— Aim of the exercise —
Although the records contain pictures, none belong in the copy: restate word for word only the lines from the one with "Task: Switch to the Search Results tab" through the one with "Task: Expand the", both included.
━━━ Listed records ━━━
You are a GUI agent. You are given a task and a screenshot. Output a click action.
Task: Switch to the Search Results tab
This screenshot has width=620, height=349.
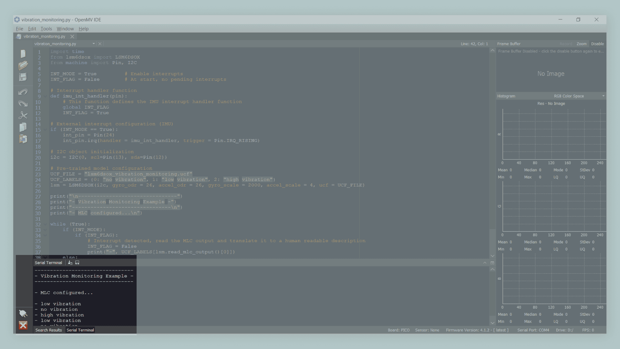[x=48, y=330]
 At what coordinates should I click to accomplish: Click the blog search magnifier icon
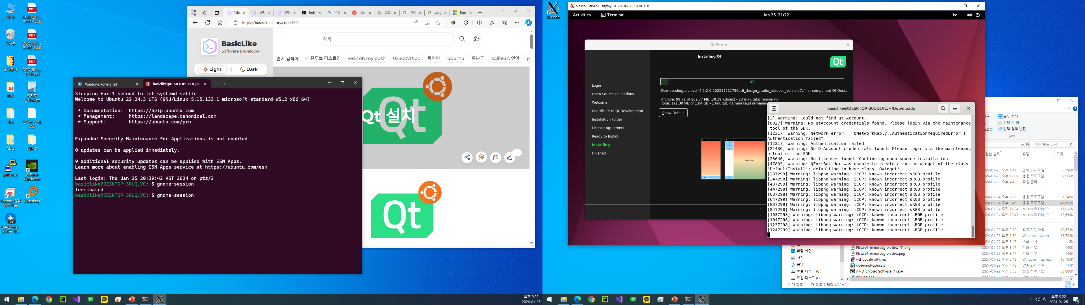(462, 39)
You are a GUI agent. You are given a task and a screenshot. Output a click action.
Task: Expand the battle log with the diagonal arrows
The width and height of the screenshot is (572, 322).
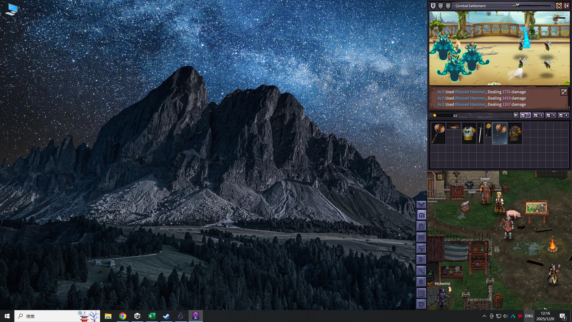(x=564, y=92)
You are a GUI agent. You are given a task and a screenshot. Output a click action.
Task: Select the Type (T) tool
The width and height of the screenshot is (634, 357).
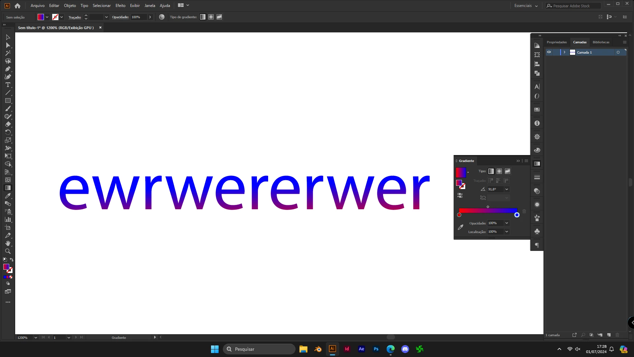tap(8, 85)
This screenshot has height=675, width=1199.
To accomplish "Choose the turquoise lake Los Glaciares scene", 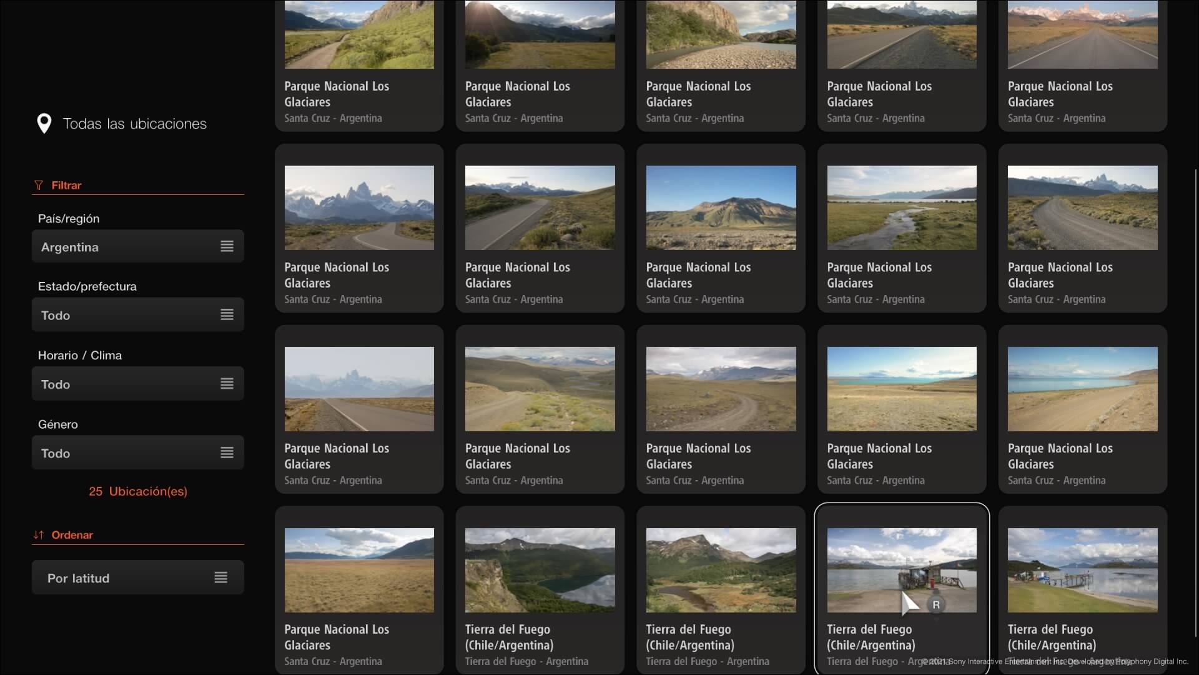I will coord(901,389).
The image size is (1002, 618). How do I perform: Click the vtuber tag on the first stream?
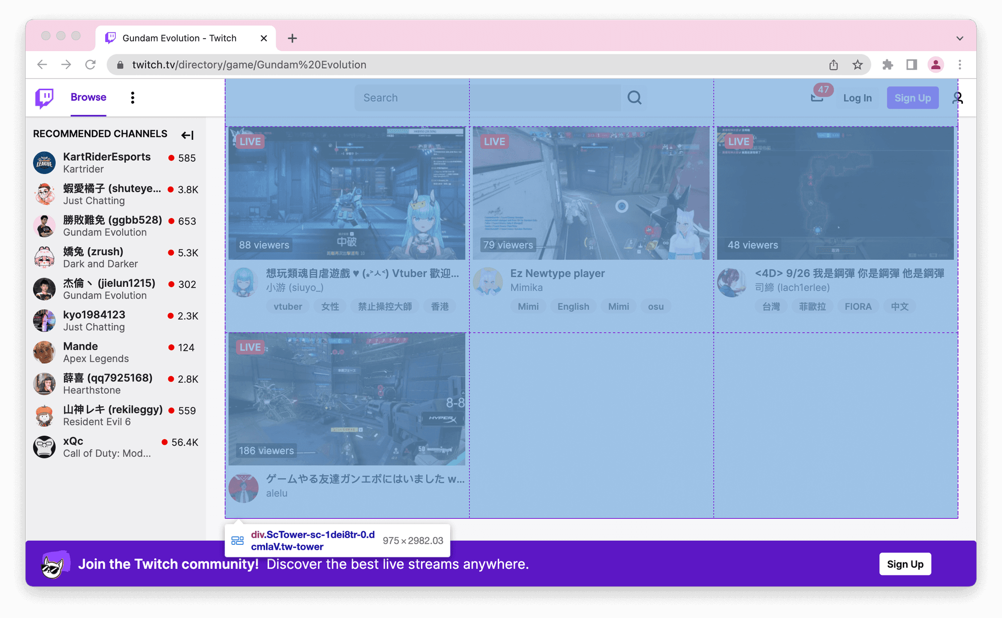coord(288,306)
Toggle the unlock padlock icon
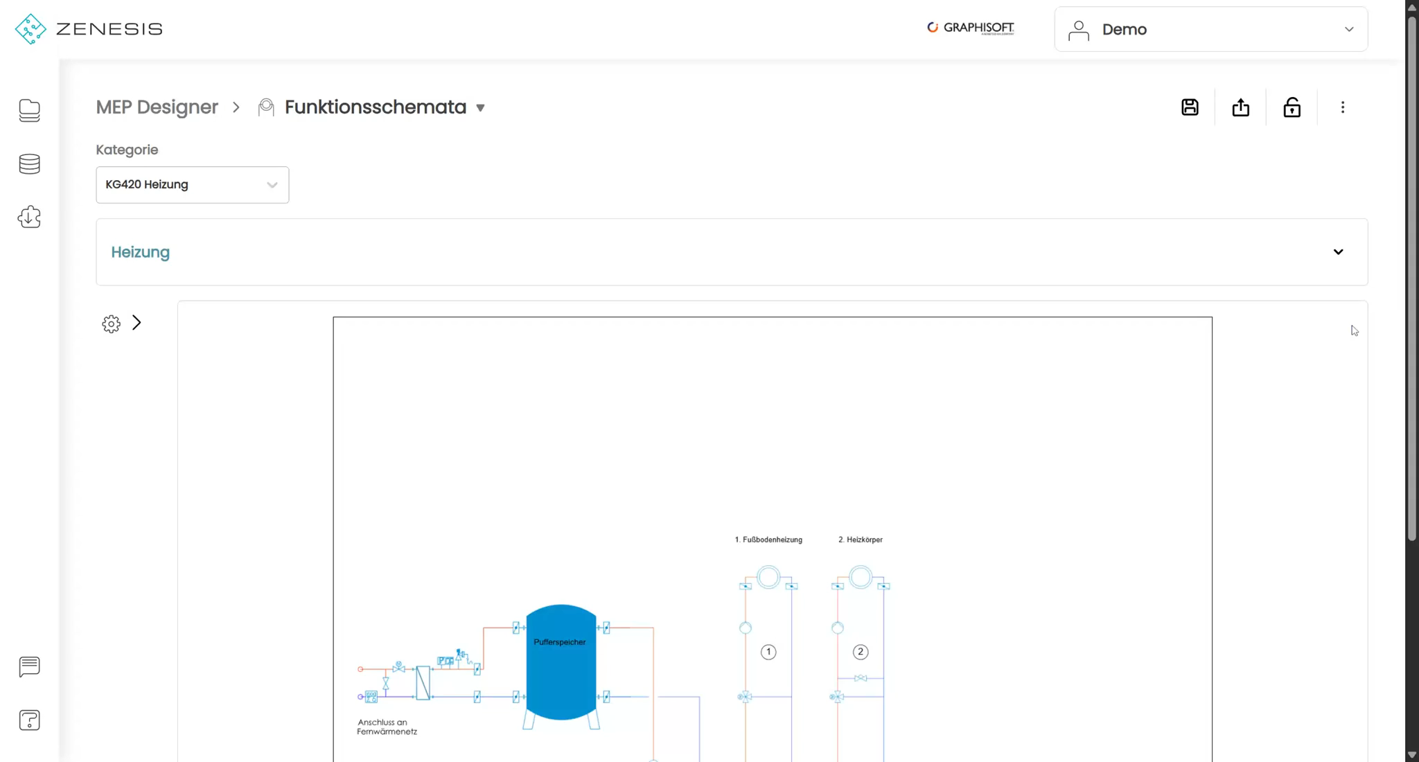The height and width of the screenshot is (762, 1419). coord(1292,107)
━━━
— Response area —
Task: Switch to the Search Results tab
This screenshot has width=620, height=349.
[x=48, y=330]
 At what coordinates should I click to accomplish: Click the blog search magnifier icon
(462, 39)
You are a GUI agent. You are given a task and a screenshot. Output a click action.
Task: Expand the battle log with the diagonal arrows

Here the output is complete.